» Task directions
Go to the line in the entries below that holds "Where should I" and repeat exactly from there through the line that holds "You are a GUI", inclusive.

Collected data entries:
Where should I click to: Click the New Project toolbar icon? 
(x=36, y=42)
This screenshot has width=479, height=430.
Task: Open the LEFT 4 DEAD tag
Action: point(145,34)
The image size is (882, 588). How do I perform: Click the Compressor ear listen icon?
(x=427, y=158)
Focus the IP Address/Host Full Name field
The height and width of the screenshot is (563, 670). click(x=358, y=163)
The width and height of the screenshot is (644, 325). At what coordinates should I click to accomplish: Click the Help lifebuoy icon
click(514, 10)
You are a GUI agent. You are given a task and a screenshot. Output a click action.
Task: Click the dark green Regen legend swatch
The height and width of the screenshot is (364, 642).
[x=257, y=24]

...

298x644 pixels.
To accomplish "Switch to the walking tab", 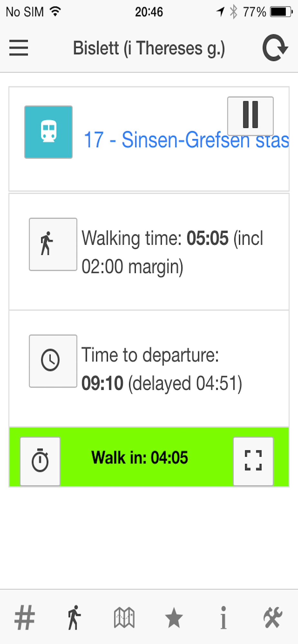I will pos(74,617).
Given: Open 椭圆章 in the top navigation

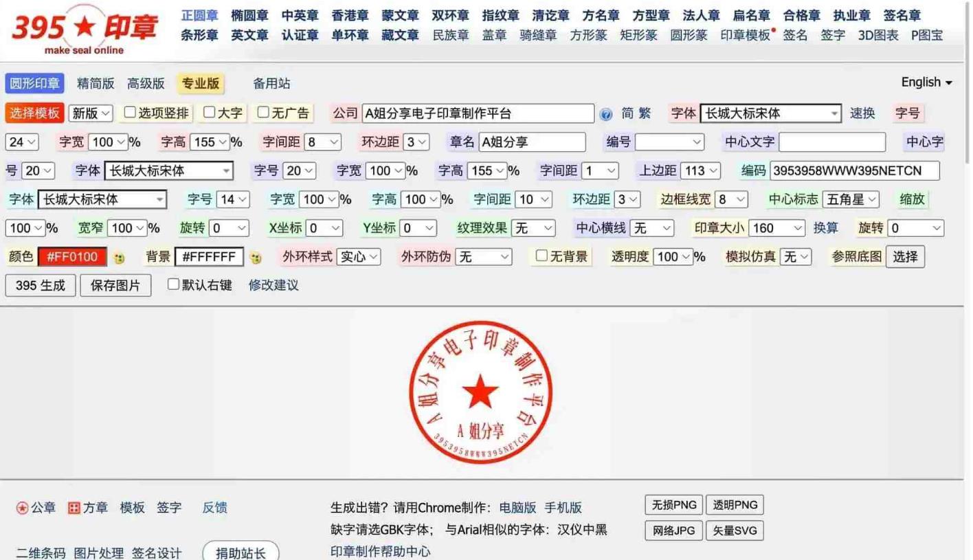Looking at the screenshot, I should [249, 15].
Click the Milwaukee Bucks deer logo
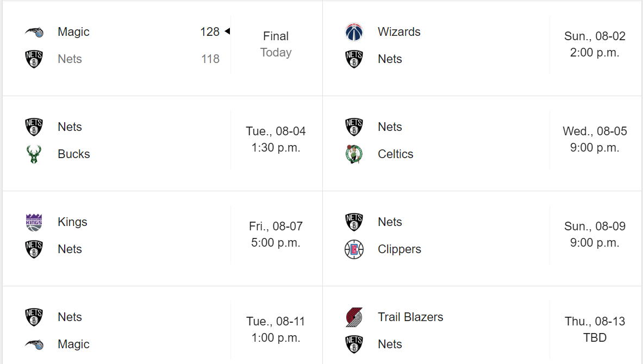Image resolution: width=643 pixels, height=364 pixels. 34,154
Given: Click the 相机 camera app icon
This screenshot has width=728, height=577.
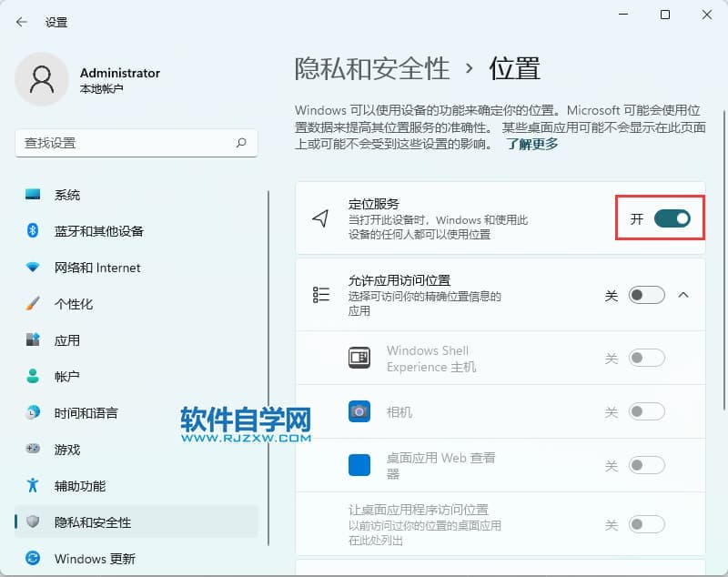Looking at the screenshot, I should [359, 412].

» The answer
Where should I click to: Click the New Project toolbar icon? 
(x=36, y=42)
This screenshot has width=479, height=430.
Task: Open the LEFT 4 DEAD tag
Action: point(145,34)
The image size is (882, 588). How do I perform: Click the Compressor ear listen icon?
(x=427, y=158)
Focus the IP Address/Host Full Name field
The height and width of the screenshot is (563, 670). click(x=358, y=163)
The width and height of the screenshot is (644, 325). At what coordinates should I click to accomplish: Click the Help lifebuoy icon
click(514, 10)
You are a GUI agent. You are given a task and a screenshot. Output a click action.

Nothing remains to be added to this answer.